Embedded systems are characterized by their ability to operate with minimal human intervention, often in real-time, and are integral to the functionality of many devices we rely on daily. The integration of automation into these systems is changing the way they are designed, developed, and deployed, leading to enhanced performance, reliability, and scalability.
Current challenges of automation
A typical embedded system development platform includes multiple jumpers, switches, and buttons for enabling various hardware (HW) configurations like boot modes, programming mode or enabling different HW features. Due to this it becomes difficult to automate and truly validate embedded board and software for all HW configurations remotely or via automation.
While this can be solved using mechanical arms and similar concepts, it is very costly and not time efficient, hence making it not practically a feasible solution. Another alternate solution is using development boards, but it deviates from actual testing scenario.
Proposed Solution
We will explore the use of circuit isolation techniques and the adoption of the Jenkins ecosystem for continuous integration and continuous deployment (CI/CD). Circuit isolation ensures that test controller can configure the embedded systems under test safely and reliably by preventing electrical faults and interference from affecting the system’s performance while Jenkins provide a robust framework for automating the software development lifecycle of embedded systems. Jenkins, an open-source automation server, enables developers to build, test, and deploy code efficiently and consistently. By integrating Jenkins with embedded system development, teams can achieve faster iteration cycles, improved code quality, and seamless deployment processes.
The proposed solution shares a cost-effective solution with easy to implement method to overcome above mentioned limitations.
Figure 1 shows the block diagram of automation architecture where a small footprint microcontroller can be used to control an isolation circuit connected to the junctions of switch/jumper/buttons of embedded device under test (DUT). Isolation circuit (e.g., Optocoupler) ensures circuit safety. In the current demonstration NUCLEO-F401RE board (MCU) is used to control the optocoupler circuit connected to boot modes switches and reset button of STM32MP157F-DK2 board under test (DUT). Jenkins will issue remote commands to MCU.

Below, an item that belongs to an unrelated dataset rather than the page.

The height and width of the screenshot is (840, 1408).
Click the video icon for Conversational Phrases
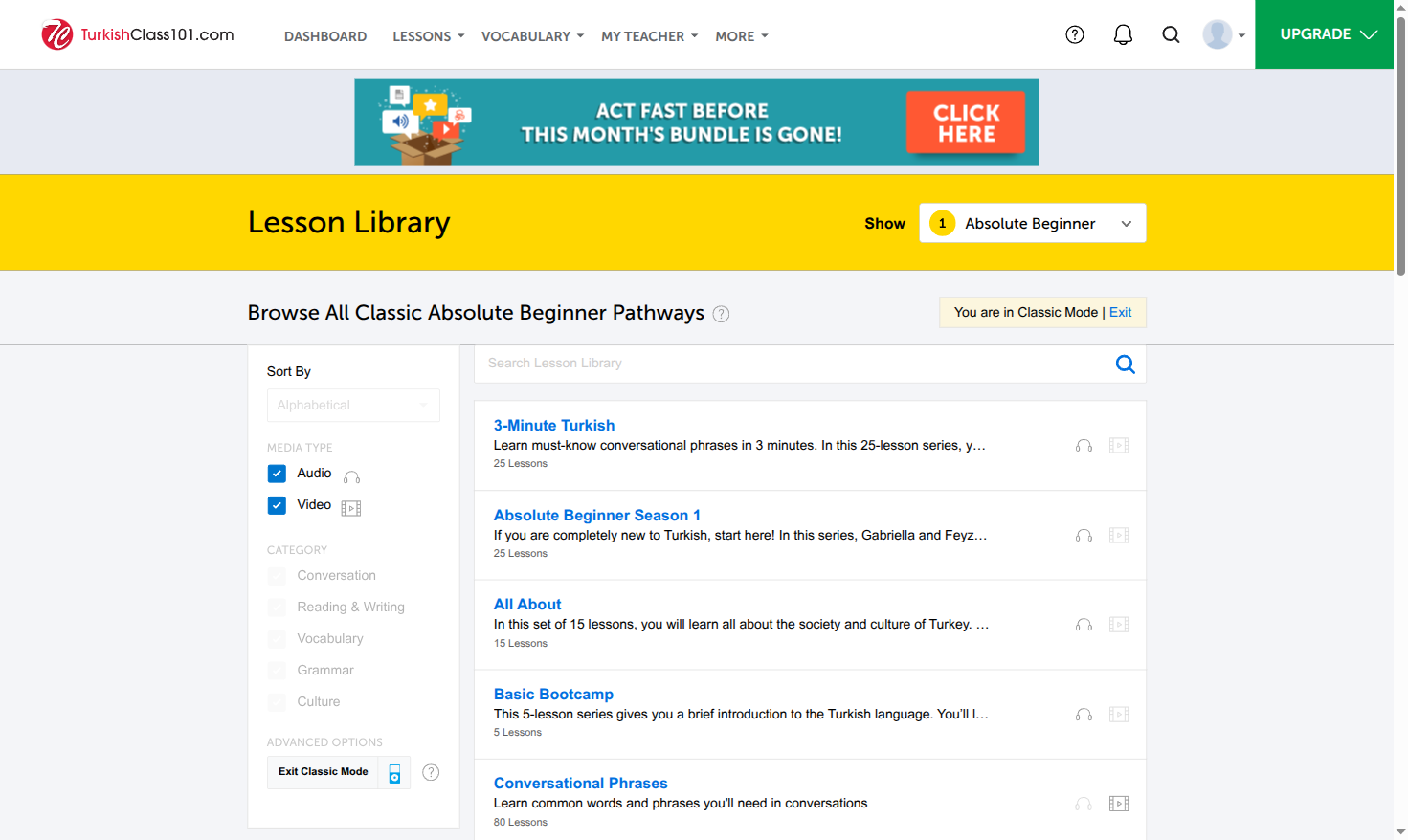pos(1119,804)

Figure 2 demonstrates the circuit diagram where MCU can control the state of two-way Switch SW1. VDD is connected to one end of output and R1 register is added to limit current. The value of R1 is based on the embedded device specification. In the default state, the physical switch is put in off state. Then depending on which boot combination we want, MCU will enable the output side of Optocoupler circuit.

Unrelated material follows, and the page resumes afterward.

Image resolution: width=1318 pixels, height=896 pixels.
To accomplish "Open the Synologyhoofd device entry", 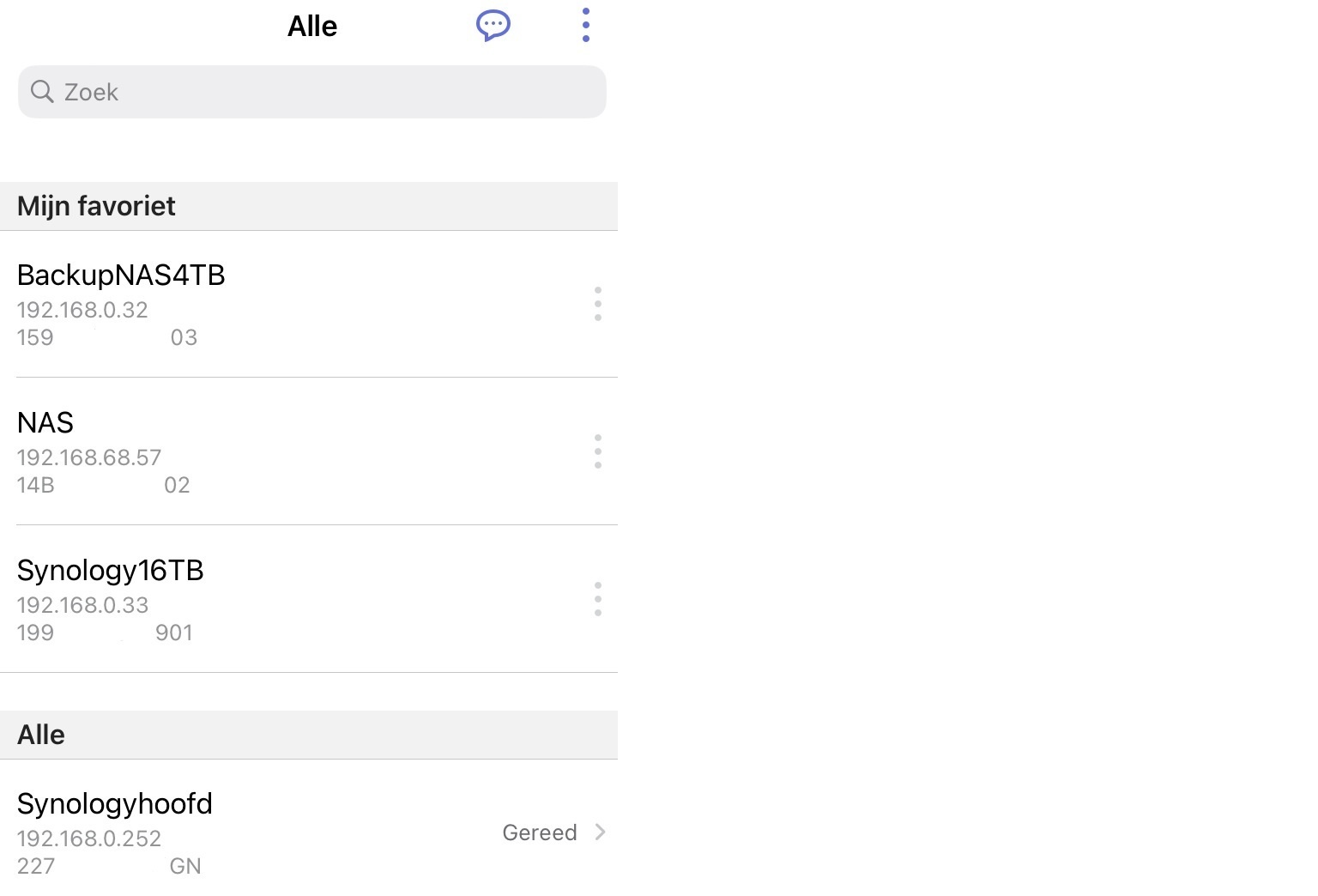I will (x=309, y=832).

For example, to put STM32MP157F-DK2 in SD card mode, GPIO pair 1 and GPIO pair 2 will be put in HIGH state. This will short output circuit and achieve 1,0,1 combination for SD card boot configuration. A similar circuit is present at the embedded device Reset button. After changing configuration, one can trigger reset to boot in desired hardware configuration.

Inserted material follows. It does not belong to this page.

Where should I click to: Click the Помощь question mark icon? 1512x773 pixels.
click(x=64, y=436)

Jenkins is used to remotely send commands to NUCLEO-F401RE board through a computer containing automation scripts (python and shell scripts) which translates commands to configurations and sends it to MCU to change the device under test (DUT) state as explained above. Using this setup, one can manage all HW configurations remotely. The above arrangement successfully enables the developer to remotely perform board programming / flashing, toggling boot switches and configurations on STM32MP157F-DK2.
Python scripts are present on PC (Jenkins client) controlling MCU and Jenkins is used to invoke these scripts via Jenkins pipeline/scripts.
Scope and Advantages
The proposed solution can be extended to various embedded boards due to the small circuit size that can be easily connected to DUT. Also, a single MCU can control multiple circuits depending on the count of the GPIOs available on a given, multiple DUTs can be controlled. Another advantage being the low cost of circuits and MCU’s and solution is flexible due to multiple options being available to control it (UART, Bluetooth, I2C, SPI, Wi-Fi). Although the solution needs one controlling client which is used to control the Automation system remotely, one client can be used to control multiple Automation systems and thus making the solution scalable and reliable in every aspect as hardware configurations are also tested.
Future work
Embedded systems can include pin connections at desired switches and buttons, then the need for soldering is eliminated and one can simply connect MCU and isolation circuit to achieve complete and reliable automation.